The Bureau of Labor Statistics released a consumer expenditure survey that showed how much various income groups spent on gasoline and food – two thing which are at the mercy of environmental limits.
Escalating inflation due to peak oil induced price rises are combining with the effects of climate change to send gasoline and food costs spiraling upward.
The study showed that groups that spent more than 20% of their income on gas and food were very vulnerable to continued price increases.
In Lexington, that amounts to nearly 50% of all households, an astonishing number of which are spending 20% or more of their income on gas and food. See chart below for the breakdown of household incomes according to the Census.
This is important as these households could see a decline in diet and nutrition as well as the ability to simply get to work, as Lextran does not completely cover the city in a meaningful way, nor are we as bike and pedestrian friendly as we need to be. Further, rising food prices will put added demand on food assistance programs. At the same time the costs of food assistance will rise and donations and government funding may falter as a result of a broader economic downturn. Housing affordability will become an even larger concern.

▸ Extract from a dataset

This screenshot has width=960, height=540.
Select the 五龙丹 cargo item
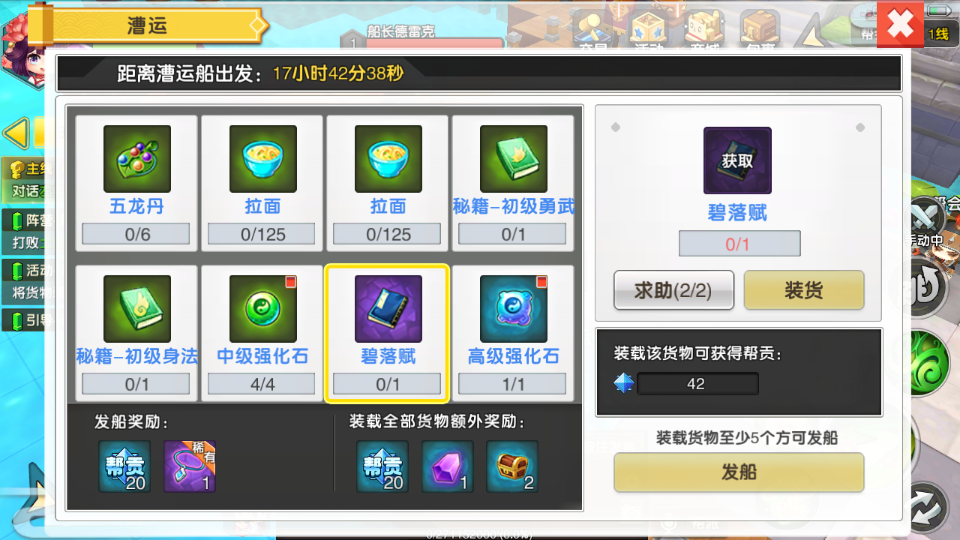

Our city must put the needs of these households first. Our plans must provide for more access to local food, transit, and bike and pedestrian infrastructure. We must work to ensure access to affordable housing across the city.
The only way that this inflation could be stopped is if the economy falls back into recession – but even then the same remedies will apply. (I’m not sure that the stagflation genie can be put back in the bottle in any event.)
We as a city cannot simply tune out this huge number of people as they confront factors beyond their control. We must come together as a community to realistically admit the challenges we are facing and the fact that they won’t “blow over soon.”